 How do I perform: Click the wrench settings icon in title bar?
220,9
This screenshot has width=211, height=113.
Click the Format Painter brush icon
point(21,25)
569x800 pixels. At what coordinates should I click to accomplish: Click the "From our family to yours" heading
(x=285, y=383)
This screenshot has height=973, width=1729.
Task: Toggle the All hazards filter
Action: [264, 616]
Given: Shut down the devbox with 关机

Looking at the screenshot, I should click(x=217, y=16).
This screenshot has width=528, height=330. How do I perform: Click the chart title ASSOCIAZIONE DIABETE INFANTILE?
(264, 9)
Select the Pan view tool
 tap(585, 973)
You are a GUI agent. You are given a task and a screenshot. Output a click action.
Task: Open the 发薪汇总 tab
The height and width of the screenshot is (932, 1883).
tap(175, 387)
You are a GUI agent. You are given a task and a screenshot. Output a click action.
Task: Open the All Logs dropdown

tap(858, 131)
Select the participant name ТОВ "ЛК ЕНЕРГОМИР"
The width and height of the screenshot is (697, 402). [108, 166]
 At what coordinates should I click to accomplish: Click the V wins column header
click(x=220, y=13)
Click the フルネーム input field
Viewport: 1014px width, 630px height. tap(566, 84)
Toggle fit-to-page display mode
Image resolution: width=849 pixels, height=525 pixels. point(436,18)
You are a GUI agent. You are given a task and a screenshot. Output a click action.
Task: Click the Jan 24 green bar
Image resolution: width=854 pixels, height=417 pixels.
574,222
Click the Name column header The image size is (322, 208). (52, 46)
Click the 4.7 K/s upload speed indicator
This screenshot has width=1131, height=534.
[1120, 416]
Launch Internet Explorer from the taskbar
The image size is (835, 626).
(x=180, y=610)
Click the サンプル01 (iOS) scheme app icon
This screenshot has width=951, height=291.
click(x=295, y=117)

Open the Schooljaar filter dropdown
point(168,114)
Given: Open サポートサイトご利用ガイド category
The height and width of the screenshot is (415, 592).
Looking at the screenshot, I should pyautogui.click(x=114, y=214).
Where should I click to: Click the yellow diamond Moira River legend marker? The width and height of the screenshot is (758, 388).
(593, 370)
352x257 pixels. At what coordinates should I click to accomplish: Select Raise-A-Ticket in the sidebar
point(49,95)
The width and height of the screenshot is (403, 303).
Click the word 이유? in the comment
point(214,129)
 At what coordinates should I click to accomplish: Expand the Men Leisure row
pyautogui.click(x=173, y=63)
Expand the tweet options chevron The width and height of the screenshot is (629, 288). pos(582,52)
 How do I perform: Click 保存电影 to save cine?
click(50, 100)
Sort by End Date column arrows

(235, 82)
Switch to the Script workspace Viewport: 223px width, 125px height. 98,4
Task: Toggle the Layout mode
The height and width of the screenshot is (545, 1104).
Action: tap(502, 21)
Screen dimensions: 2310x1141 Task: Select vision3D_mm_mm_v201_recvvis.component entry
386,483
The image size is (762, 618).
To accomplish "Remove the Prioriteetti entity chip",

....

Copy out the material above with every "GUI agent" swapped for "interface agent", leaving the rest untouched.

 How do I perform: Click the wrench settings icon in title bar?
220,9
This screenshot has width=211, height=113.
Click the Format Painter brush icon
point(21,25)
569x800 pixels. At what coordinates should I click to accomplish: Click the "From our family to yours" heading
(x=285, y=383)
This screenshot has height=973, width=1729.
Task: Toggle the All hazards filter
Action: [264, 616]
Given: Shut down the devbox with 关机

Looking at the screenshot, I should click(x=217, y=16).
This screenshot has width=528, height=330. How do I perform: Click the chart title ASSOCIAZIONE DIABETE INFANTILE?
(264, 9)
Select the Pan view tool
 tap(585, 973)
You are a interface agent. You are given a task and a screenshot. Output a click action.
Task: Open the 发薪汇总 tab
The height and width of the screenshot is (932, 1883).
tap(175, 387)
You are a interface agent. You are given a task and a screenshot. Output a click action.
Task: Open the All Logs dropdown

tap(858, 131)
Select the participant name ТОВ "ЛК ЕНЕРГОМИР"
The width and height of the screenshot is (697, 402). [108, 166]
 At what coordinates should I click to accomplish: Click the V wins column header
click(x=220, y=13)
Click the フルネーム input field
Viewport: 1014px width, 630px height. tap(566, 84)
Toggle fit-to-page display mode
Image resolution: width=849 pixels, height=525 pixels. point(436,18)
You are a interface agent. You are given a task and a screenshot. Output a click action.
Task: Click the Jan 24 green bar
Image resolution: width=854 pixels, height=417 pixels.
574,222
Click the Name column header The image size is (322, 208). (52, 46)
Click the 4.7 K/s upload speed indicator
This screenshot has width=1131, height=534.
[1120, 416]
Launch Internet Explorer from the taskbar
The image size is (835, 626).
(x=180, y=610)
Click the サンプル01 (iOS) scheme app icon
This screenshot has width=951, height=291.
click(x=295, y=117)

Open the Schooljaar filter dropdown
point(168,114)
Given: Open サポートサイトご利用ガイド category
The height and width of the screenshot is (415, 592).
Looking at the screenshot, I should pyautogui.click(x=114, y=214).
Where should I click to: Click the yellow diamond Moira River legend marker? The width and height of the screenshot is (758, 388).
(593, 370)
352x257 pixels. At what coordinates should I click to accomplish: Select Raise-A-Ticket in the sidebar
point(49,95)
The width and height of the screenshot is (403, 303).
Click the word 이유? in the comment
point(214,129)
 At what coordinates should I click to accomplish: Expand the Men Leisure row
pyautogui.click(x=173, y=63)
Expand the tweet options chevron The width and height of the screenshot is (629, 288). pos(582,52)
 How do I perform: Click 保存电影 to save cine?
click(50, 100)
Sort by End Date column arrows

(235, 82)
Switch to the Script workspace Viewport: 223px width, 125px height. 98,4
Task: Toggle the Layout mode
The height and width of the screenshot is (545, 1104).
Action: tap(502, 21)
Screen dimensions: 2310x1141 Task: Select vision3D_mm_mm_v201_recvvis.component entry
386,483
The image size is (762, 618).
To accomplish "Remove the Prioriteetti entity chip",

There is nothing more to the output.